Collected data
● ● ● ● ●

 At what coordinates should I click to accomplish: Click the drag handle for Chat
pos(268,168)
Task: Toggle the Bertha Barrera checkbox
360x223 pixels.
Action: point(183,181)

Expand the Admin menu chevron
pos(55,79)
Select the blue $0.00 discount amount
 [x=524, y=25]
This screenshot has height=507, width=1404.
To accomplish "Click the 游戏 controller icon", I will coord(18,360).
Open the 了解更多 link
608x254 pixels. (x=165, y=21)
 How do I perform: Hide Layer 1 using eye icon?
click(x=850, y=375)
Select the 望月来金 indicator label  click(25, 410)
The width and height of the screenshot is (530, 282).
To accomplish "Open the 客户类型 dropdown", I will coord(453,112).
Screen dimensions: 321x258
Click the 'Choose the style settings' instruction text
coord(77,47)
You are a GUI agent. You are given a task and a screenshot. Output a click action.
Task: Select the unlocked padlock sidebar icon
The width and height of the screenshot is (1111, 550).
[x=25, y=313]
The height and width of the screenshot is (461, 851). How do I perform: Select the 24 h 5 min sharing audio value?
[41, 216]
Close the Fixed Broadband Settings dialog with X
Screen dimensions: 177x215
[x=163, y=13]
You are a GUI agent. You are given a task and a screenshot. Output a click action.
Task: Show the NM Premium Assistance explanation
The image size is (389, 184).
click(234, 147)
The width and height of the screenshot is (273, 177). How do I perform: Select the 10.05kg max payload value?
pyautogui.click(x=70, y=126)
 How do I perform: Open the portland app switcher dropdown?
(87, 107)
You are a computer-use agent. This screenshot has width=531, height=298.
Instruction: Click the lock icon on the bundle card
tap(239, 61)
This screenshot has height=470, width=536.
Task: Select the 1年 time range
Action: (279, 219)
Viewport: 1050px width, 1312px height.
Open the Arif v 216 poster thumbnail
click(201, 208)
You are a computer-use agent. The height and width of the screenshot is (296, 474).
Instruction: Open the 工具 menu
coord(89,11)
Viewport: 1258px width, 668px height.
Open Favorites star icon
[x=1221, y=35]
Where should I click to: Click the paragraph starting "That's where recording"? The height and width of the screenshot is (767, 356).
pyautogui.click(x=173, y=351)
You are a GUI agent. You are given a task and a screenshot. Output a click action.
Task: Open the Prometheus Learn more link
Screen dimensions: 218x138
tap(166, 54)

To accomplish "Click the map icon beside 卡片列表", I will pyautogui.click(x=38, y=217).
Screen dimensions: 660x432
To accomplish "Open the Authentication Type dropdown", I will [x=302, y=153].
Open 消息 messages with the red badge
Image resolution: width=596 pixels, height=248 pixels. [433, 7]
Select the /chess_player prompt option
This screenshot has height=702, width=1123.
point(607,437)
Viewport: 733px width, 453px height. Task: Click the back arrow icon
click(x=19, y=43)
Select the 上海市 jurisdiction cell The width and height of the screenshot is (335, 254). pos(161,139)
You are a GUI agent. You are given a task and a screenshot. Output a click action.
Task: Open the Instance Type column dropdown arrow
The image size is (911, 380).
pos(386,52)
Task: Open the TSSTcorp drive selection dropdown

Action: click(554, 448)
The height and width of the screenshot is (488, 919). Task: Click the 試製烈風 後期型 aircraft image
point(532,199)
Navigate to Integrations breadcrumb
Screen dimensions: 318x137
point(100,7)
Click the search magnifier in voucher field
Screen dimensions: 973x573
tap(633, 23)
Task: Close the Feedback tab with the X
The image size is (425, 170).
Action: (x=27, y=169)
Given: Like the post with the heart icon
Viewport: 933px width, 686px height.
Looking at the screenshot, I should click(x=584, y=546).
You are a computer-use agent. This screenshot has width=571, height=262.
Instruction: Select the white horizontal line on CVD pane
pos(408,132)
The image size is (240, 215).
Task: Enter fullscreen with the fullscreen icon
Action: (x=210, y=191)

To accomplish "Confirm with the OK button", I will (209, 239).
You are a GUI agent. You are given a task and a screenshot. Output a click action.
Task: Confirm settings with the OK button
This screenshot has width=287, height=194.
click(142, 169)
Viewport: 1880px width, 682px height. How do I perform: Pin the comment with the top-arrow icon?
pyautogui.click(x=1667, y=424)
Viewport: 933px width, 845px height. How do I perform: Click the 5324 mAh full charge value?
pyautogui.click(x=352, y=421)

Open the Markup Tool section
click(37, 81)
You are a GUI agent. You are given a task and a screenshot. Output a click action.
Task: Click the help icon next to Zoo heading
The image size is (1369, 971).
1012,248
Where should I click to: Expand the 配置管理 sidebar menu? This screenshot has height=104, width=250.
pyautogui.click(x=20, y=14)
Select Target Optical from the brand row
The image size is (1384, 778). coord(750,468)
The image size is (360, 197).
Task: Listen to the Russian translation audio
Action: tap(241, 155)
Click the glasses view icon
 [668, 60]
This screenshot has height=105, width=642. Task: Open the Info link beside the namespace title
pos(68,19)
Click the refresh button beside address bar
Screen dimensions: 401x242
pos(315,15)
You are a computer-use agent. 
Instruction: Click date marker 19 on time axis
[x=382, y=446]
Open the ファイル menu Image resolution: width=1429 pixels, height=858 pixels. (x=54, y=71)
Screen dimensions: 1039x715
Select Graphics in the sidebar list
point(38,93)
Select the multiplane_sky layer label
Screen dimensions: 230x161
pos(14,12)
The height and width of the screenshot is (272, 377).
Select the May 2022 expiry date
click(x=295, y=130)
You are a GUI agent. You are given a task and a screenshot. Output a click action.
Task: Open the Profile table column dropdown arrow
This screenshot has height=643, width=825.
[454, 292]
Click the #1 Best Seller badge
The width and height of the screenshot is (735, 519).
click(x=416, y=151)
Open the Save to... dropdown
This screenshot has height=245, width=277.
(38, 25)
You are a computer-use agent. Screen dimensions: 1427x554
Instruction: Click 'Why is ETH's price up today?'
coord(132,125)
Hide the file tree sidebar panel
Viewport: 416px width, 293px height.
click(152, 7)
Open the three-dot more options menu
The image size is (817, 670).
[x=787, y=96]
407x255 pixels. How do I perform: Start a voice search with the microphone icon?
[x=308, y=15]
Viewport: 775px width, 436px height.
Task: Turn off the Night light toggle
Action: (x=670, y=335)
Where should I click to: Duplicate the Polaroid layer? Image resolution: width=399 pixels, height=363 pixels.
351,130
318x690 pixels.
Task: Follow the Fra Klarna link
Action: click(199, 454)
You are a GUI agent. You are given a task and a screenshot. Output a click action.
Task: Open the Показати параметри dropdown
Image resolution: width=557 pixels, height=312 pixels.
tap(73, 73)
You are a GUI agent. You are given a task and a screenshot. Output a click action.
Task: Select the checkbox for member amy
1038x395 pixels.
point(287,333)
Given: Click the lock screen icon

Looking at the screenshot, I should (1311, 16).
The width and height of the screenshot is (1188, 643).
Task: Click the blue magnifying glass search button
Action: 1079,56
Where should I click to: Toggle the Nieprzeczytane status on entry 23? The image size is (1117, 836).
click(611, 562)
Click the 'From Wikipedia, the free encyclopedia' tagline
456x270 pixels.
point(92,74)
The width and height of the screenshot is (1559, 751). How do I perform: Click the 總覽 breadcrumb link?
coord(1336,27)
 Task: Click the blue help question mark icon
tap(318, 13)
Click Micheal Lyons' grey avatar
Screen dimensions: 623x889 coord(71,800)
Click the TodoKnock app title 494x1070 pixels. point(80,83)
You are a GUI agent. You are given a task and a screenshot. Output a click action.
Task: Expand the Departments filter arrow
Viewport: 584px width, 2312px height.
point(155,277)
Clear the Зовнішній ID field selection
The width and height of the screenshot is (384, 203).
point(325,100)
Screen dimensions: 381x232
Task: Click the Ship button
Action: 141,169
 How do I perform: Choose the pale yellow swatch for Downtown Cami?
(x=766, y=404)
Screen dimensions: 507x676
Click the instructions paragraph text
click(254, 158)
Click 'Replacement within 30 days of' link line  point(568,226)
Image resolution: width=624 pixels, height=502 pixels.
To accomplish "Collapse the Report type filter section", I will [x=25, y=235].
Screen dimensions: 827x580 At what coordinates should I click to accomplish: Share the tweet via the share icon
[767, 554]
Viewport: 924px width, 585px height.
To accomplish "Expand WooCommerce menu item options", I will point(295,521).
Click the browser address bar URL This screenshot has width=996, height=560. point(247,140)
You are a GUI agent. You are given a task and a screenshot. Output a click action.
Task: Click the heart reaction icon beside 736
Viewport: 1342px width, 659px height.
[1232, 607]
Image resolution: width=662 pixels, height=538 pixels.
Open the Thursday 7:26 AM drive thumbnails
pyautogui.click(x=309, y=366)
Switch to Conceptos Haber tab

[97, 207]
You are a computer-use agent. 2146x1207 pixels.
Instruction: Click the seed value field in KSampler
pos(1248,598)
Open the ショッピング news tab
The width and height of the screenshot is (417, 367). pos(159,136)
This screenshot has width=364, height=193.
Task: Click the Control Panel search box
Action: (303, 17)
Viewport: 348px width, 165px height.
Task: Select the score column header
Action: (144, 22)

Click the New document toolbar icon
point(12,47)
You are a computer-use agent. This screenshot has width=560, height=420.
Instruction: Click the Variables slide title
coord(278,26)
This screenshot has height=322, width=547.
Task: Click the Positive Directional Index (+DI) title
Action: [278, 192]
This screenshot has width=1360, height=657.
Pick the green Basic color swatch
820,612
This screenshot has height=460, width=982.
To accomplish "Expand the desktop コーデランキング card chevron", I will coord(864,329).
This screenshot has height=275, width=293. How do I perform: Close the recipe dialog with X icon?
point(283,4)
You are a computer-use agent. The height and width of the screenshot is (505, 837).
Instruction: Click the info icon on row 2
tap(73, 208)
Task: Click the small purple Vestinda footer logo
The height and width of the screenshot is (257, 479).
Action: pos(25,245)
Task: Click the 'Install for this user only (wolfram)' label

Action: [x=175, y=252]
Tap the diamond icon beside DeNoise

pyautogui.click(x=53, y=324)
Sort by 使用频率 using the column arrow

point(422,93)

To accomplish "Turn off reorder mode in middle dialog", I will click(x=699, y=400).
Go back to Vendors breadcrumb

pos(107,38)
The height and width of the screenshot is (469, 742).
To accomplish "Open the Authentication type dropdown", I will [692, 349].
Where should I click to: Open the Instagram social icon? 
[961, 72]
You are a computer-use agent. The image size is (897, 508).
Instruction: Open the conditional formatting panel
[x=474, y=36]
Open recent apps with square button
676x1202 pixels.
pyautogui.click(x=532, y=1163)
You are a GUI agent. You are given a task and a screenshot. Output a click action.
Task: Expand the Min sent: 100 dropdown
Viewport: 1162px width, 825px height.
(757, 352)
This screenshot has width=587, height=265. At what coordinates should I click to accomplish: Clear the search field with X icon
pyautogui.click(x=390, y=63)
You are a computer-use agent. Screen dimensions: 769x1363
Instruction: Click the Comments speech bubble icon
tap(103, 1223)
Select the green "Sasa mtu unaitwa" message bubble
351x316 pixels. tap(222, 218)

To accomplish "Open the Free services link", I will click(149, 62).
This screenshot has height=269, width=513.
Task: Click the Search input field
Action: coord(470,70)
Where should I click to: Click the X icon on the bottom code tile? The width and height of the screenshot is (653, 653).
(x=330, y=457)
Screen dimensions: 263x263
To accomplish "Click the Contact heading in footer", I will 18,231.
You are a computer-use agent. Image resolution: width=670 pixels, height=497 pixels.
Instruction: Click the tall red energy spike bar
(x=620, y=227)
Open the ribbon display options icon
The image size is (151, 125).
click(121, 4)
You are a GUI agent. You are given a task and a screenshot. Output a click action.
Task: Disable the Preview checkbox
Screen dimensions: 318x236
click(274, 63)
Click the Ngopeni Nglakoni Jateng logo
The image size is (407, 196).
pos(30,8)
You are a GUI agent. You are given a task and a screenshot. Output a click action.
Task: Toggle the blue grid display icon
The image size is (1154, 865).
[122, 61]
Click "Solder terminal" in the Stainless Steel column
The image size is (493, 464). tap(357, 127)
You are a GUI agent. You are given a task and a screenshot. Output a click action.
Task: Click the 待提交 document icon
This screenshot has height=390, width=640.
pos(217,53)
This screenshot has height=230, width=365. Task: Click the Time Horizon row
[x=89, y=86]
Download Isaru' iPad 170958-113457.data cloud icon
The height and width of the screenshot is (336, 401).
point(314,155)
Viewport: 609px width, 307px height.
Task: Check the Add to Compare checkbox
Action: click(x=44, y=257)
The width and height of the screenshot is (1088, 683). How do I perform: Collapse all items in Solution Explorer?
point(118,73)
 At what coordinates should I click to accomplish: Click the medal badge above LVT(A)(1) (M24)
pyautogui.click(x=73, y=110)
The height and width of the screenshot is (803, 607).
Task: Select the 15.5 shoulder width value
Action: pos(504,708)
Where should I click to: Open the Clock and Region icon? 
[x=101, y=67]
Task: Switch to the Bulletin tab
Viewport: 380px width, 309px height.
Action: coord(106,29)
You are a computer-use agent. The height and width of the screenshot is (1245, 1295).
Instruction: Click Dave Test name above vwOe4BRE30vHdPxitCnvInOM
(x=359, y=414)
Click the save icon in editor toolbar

● ● ● ● ●

- Exercise directions
Take every line from the records that holds "logo" and copy it down.

- Exercise solution
Task: Click the small purple Vestinda footer logo
Click the Ngopeni Nglakoni Jateng logo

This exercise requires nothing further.